La mirada de Eremon fue gélida.
—Crìanan está en llamas.
Un camino de carretas lleno de surcos conducía fuera del camino principal. Mientras descendía al galope, Eremon se esforzaba por ver más allá de los marjales y comprendió con alivio que Dunadd en sí estaba a salvo. El estandarte de la Yegua Blanca aún flameaba en la Casa del Rey.
Crìanan era otra historia. Cuando ascendieron con estrépito el arrecife hacia el puerto, sus ojos se encontraron con una ruina de casas humeantes. Los malecones habían ardido hasta el nivel del agua y los pecios de los botes hundidos yacían abandonados sobre la arena que la marea había arrastrado hasta allí. Los lamentos de las mujeres impregnaban el aire.
Al otro lado de la oscura bahía, la empalizada del Castro de los Avellanos estaba chamuscada y rota; el humo oscurecía el gran risco. También allí había botes, esqueletos de formas renegridas, semihundidos sobre las rocas y mástiles tronchados.

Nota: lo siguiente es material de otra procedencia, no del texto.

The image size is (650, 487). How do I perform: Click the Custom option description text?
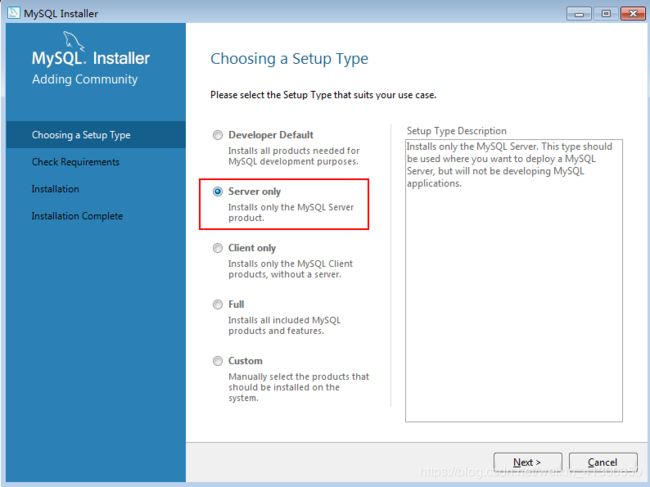point(298,387)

Eremon bajó al suelo de un salto y aferró por los hombros a un hombre que sacaba una desmenuzada viga de un tejado de entre los muros derruidos de una casa.
—¿Quién ha hecho esto?
El hollín rodeaba los ojos del hombre, con los párpados caídos por el pesar.
—Los invasores rojos.
—¿Cuándo?
—Hace una semana. No nos hemos atrevido a regresar hasta ahora.
El erinés lo soltó mientras se le hacía un nudo en la garganta a causa de la ira.
Finan se encontró con él a las puertas de Dunadd.
—Fue inesperado, mi señor.
Eremon fue a ver las macizas puertas de madera y las paredes rocosas del risco.
—Cuéntame.
—Cinco naves con muchos remos avanzaron con viento del Oeste desde la isla del Ciervo con tal rapidez que los defensores del castro sólo tuvieron tiempo de echar al agua un puñado de botes. Pero pronto los embistieron y los hundieron.
—¿Y entonces?
—Los romanos lanzaron saetas de hierro y bolas de fuego sobre el castro y el puerto. —Finan estaba pálido—. ¡Lo hicieron todo desde las naves, desde el agua!
Eremon cerró los ojos.
—¿Bajas?
—Unas cien. La flotilla de pesca estaba fuera, gracias a los dioses, pero los soldados desembarcaron tras el ataque y mataron a todos los que no habían escapado. Luego regresaron corriendo a bordo de las naves. Se fueron tan deprisa como llegaron.